Follow these simple steps to get started with your Python application.

  1. Install Python (version 3.10 or later):
    • Go to the official website: https://www.python.org/downloads/
    • Click the **“Download Python”** button for your operating system (Windows, macOS, or Linux).
    • Important: On Windows, during installation, make sure to check the box that says “Add Python to PATH” at the bottom of the setup window.
    • Then click **Install Now** and complete the setup.
    This ensures that you can use Python from the command line by simply typing python.
  2. Install Visual Studio Code (VS Code):
    • Download from code.visualstudio.com
    • Launch VS Code after installing.
    • Go to the Extensions sidebar (or press Ctrl+Shift+X), search for Python, and install the extension by Microsoft.
    • Open your project folder in VS Code and select your Python interpreter (.venv/bin/python or .venv\Scripts\python.exe) via the Command Palette (Ctrl+Shift+P → “Python: Select Interpreter”).
  3. Create your project folder:
    mkdir my-app
    cd my-app
  4. Create a virtual environment:
    python -m venv .venv
    source .venv/bin/activate  # macOS/Linux
    .venv\\Scripts\\activate     # Windows
  5. Install essential packages:
    pip install openai langchain faiss-cpu tiktoken chromadb
    Optional (for web app):
    pip install flask flask-cors
  6. Create a .env file:
    OPENAI_API_KEY=your_openai_key_here
  7. Install and configure a vector database (ChromaDB):
    • ChromaDB is a lightweight and easy-to-use vector database for local or cloud storage.
    • Already included if you installed chromadb in step 5.
    • Use persistent storage to retain data between runs:
      import chromadb
      client = chromadb.PersistentClient(path="./chroma-store")
  8. Write your app logic (e.g. app.py):
    You don't need to write everything from scratch.
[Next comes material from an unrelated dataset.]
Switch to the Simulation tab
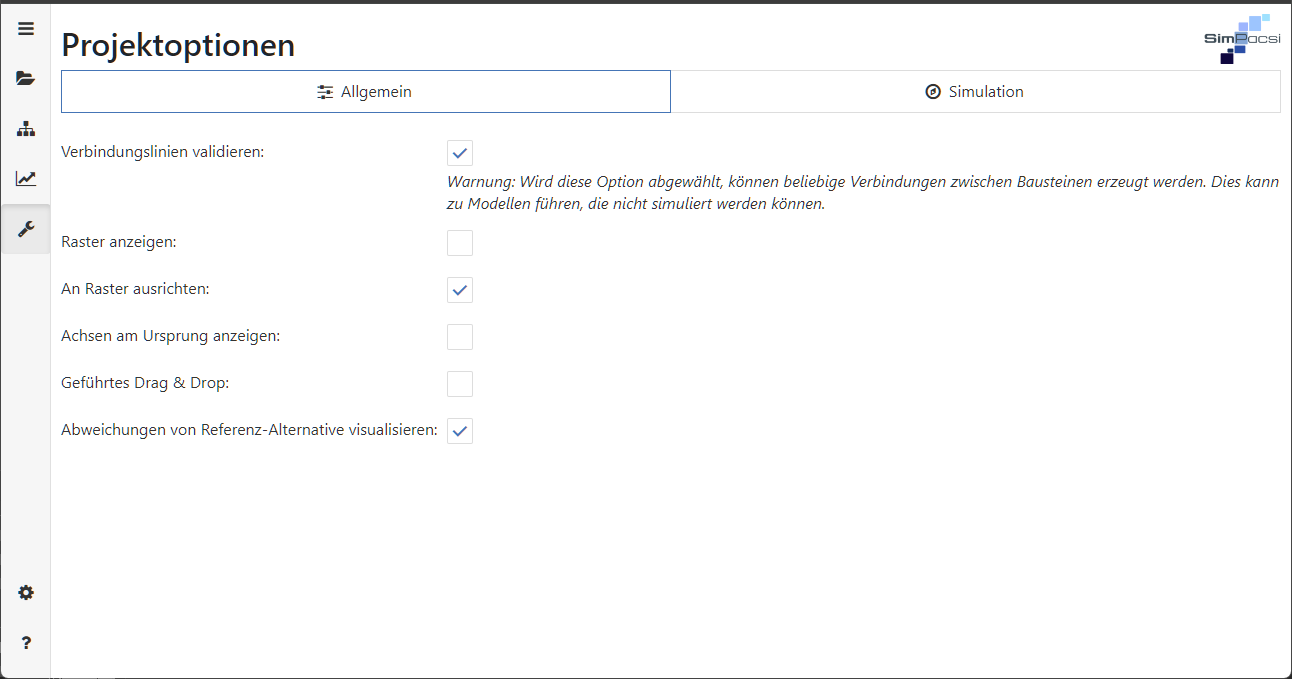Viewport: 1292px width, 679px height. tap(975, 92)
You can ask an LLM like ChatGPT or Copilot to generate the code for you — all you need is the right prompt.

    Try this:
    Write Python code that uses OpenAI API to embed a user query,
    search a ChromaDB vector store for the top 3 relevant documents,
    and then send those results back to GPT-3.5 to generate an answer.
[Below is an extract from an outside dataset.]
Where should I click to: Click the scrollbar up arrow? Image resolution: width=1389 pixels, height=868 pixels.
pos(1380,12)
    This approach allows you to focus on what you want to build — not every syntax detail.
  9. Run your app:
    python app.py
  10. Organize your project structure:
    Once you've tested your basic app.py and confirmed it works, it's time to think about organizing your project for long-term development. Before writing serious logic or sharing your work on GitHub, a clean folder structure will make your code easier to scale, maintain, and collaborate on.
    
    my-app/
    ├── app/
    │   ├── api/                  # API route controllers
    │   ├── config/               # config files, etc.
    │   ├── service/             # Core business logic, Emebddings, storage, LLMs
    │   ├── ui/                   # UI-facing logic and assets
    │   │   ├── static/           # JS/CSS/images
    │   │   ├── templates/        # HTML templates
    │   │   └── app_controller.py  # (UI controller)
    │   ├── util/                # Logger, file utils, etc.
    │   └── main.py               # ✅ App entry point
    │
    ├── deploy/                   # AWS ECS, AppRunner, etc.
    ├── logs/               # Log files
    ├── test/                    # Pytest test suite
    ├── .dockerignore
    ├── .env                      # Environment config
    ├── .gitignore
    ├── Dockerfile                # For containerization
    ├── README.md
    └── requirements.txt
            
    This layout helps keep your logic modular and production-ready.